Identification of the compound represented by formula (A-II-4)

(Mass analysis) ionization mode=ESI+: m/z=733.3[M-Cl] ⁺

Accurate quality: 768.3

When the compound represented by formula (A-II-4) is sulfonated in the same manner as in Example 1, the compound represented by formula (A-I-4) is obtained.

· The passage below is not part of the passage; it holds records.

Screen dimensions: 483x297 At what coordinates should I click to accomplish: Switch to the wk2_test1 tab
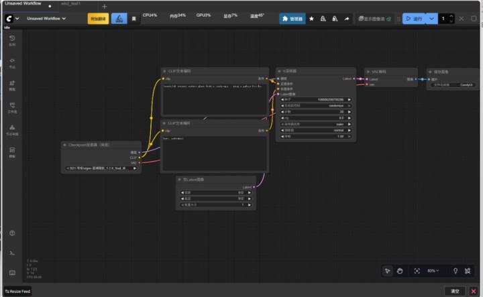pos(70,4)
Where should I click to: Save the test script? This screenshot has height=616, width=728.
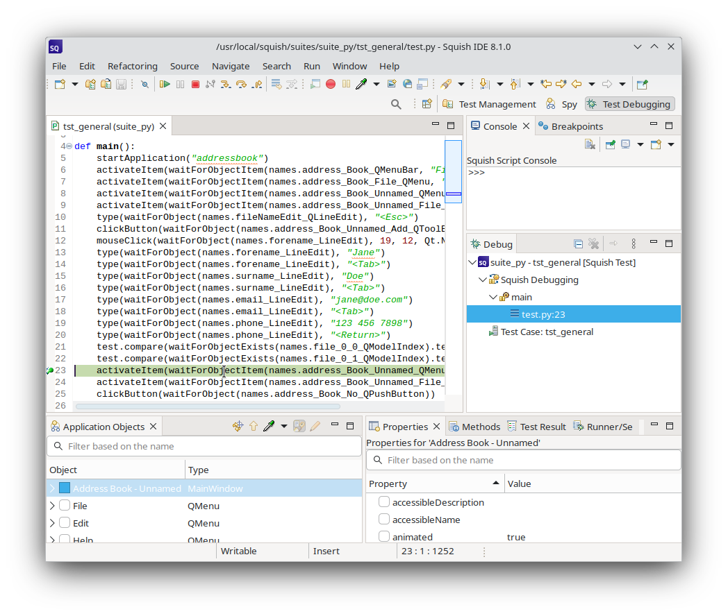click(122, 83)
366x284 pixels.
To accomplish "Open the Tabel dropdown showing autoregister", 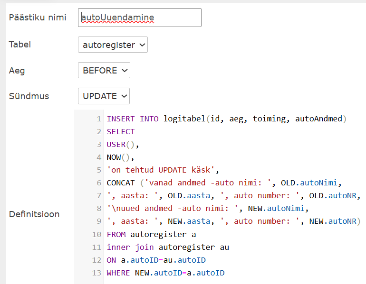I will pyautogui.click(x=113, y=45).
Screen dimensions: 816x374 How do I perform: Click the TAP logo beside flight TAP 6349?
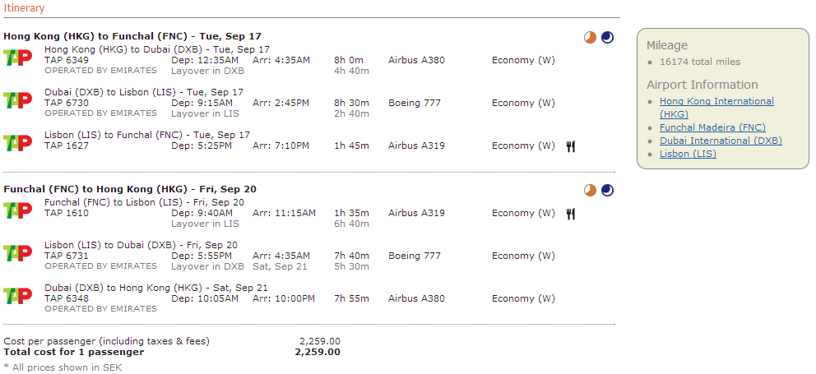click(17, 58)
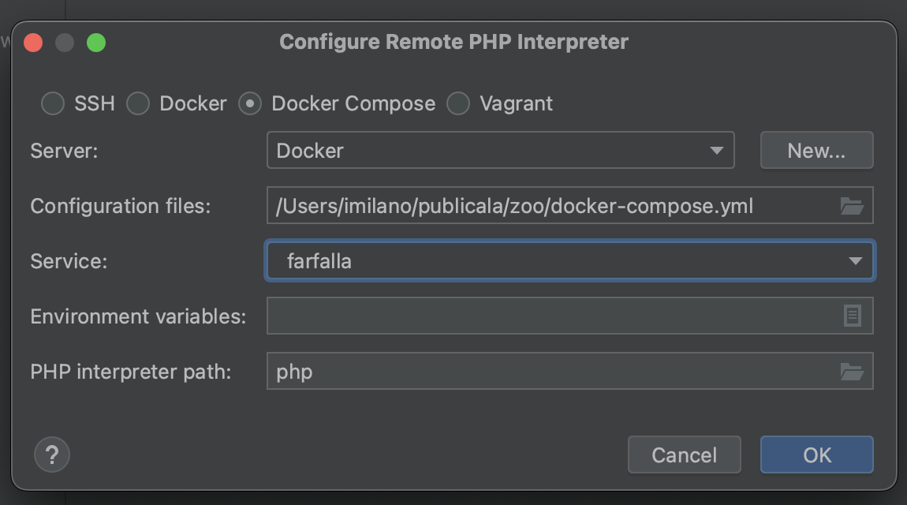Select the Vagrant connection type

(458, 103)
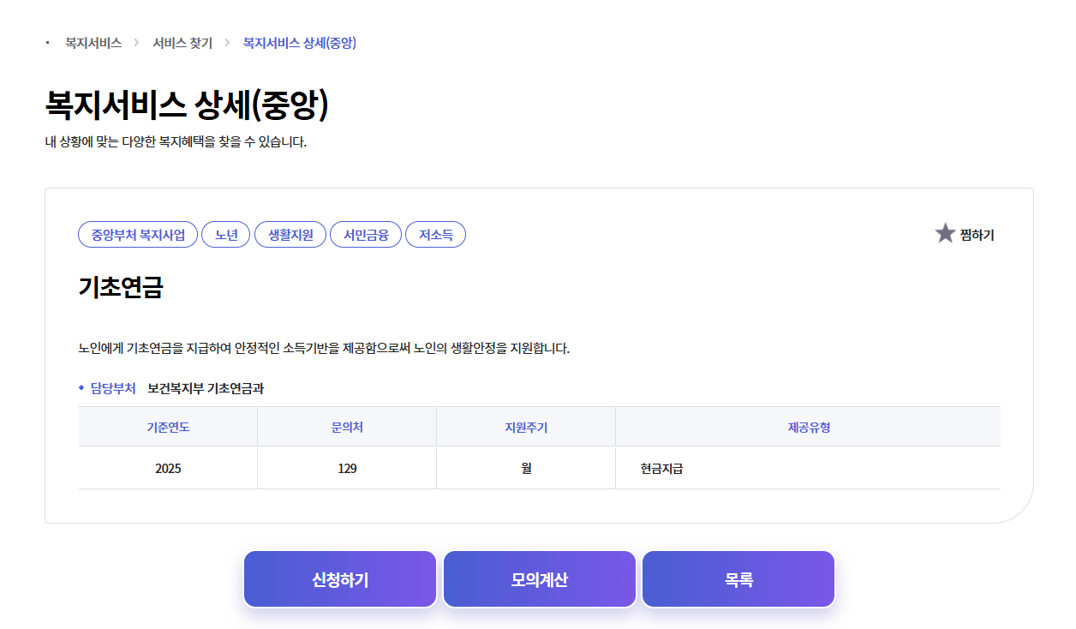Click the 문의처 column header

tap(347, 426)
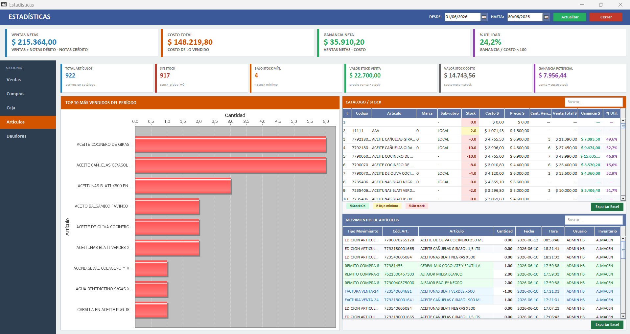Open the HASTA date calendar picker
Screen dimensions: 630x334
click(546, 17)
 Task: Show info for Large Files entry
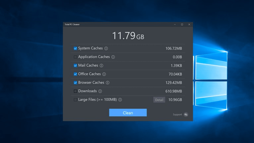pyautogui.click(x=120, y=100)
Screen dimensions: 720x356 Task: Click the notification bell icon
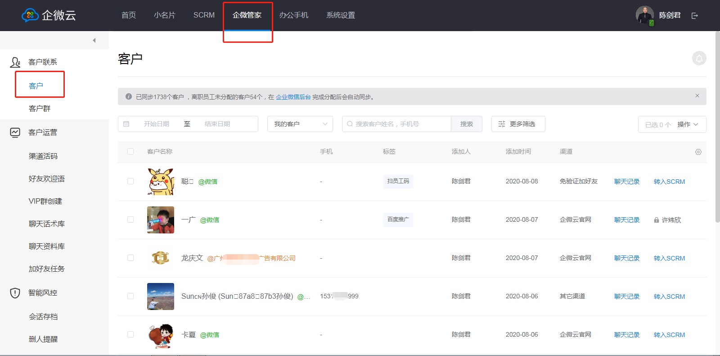(x=699, y=59)
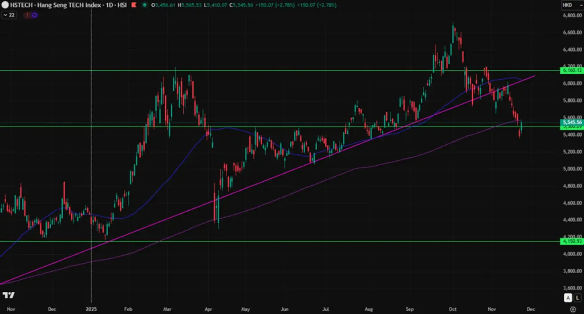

In the formula (AI-4), "-SO ₃ ^- " and "-SO ₃ H" mean that they are bonded to carbon atoms on at least one of the six phenyl rings, respectively.

[Industry availability]

The compounds of the present invention have higher absorbance. When the color-curable resin composition used for manufacturing the liquid crystal display part contains the compound of the present invention, the amount used may be small.

Claims (4)

A compound, which is represented by the formula (AI):

[In formula (AI), R ^1a , R ^2a , R ^3a , R ^4a , R ^5a , R ^6a , R ^7a and R ^8a each independently represent a hydrogen atom, an alkyl group having 1 to 10 carbon atoms, and SO ₃ ^- group Or SO ₃ M group; R ^9a and R ^10a independently represent a hydrogen atom, an alkyl group having 1 to 10 carbons, an aromatic hydrocarbon group which may be substituted, or an aralkyl group which may be substituted; R ^11a to R ^20a respectively It independently represents a hydrogen atom, an alkyl group having 1 to 10 carbon atoms, a halogen atom, an SO ₃ ^- group or an SO ₃ M group; in the above R ^1a to R ^20a , the above alkyl group may also constitute a methylene group constituting the above An oxygen atom is inserted between; R ^45a and R ^46a independently represent a hydrogen atom, an alkyl group having 1 to 10 carbon atoms, or an aromatic hydrocarbon group which may be substituted; R ^55a represents a hydrogen atom, an alkyl group having 1 to 10 carbon atoms, Or an aromatic hydrocarbon group which may be substituted; in the above R ^45a , R ^46a , and R ^55a , for the above alkyl group, an oxygen atom may also be inserted between the methylene groups constituting it; M represents a hydrogen ion, a metal ion, or an ammonium ion ; Among them, R ^1a ~ R ^20a , R ^45a , R ^46a and R ^55a meet at least any of the requirements of (1), (2) and (3), and the requirements of (4): (1) R ^1a ~ R ^8a And at least one of R ^11a to R ^20a is an SO ₃ ^- group or a SO ₃ M group; (2) at least one of R ^9a , R ^10a , R ^45a , R ^46a and R ^55a has an SO ₃ ^- group or SO ₃ M Aromatic hydrocarbon groups with substituents as substituents; (3) At least one of R ^9a and R ^10a is an aralkyl group having a SO ₃ ^- group or SO ₃ M group as a substituent on the ring; (4) Formula (AI) The number of SO ₃ ^- groups in the compound represented is 1, and the number of SO ₃ M groups is 0~6]. A color-curing resin composition comprising the compound represented by the formula (A-I) of claim 1. A color filter formed by using the color-curing resin composition according to claim 2. A display device including the color filter according to claim 3.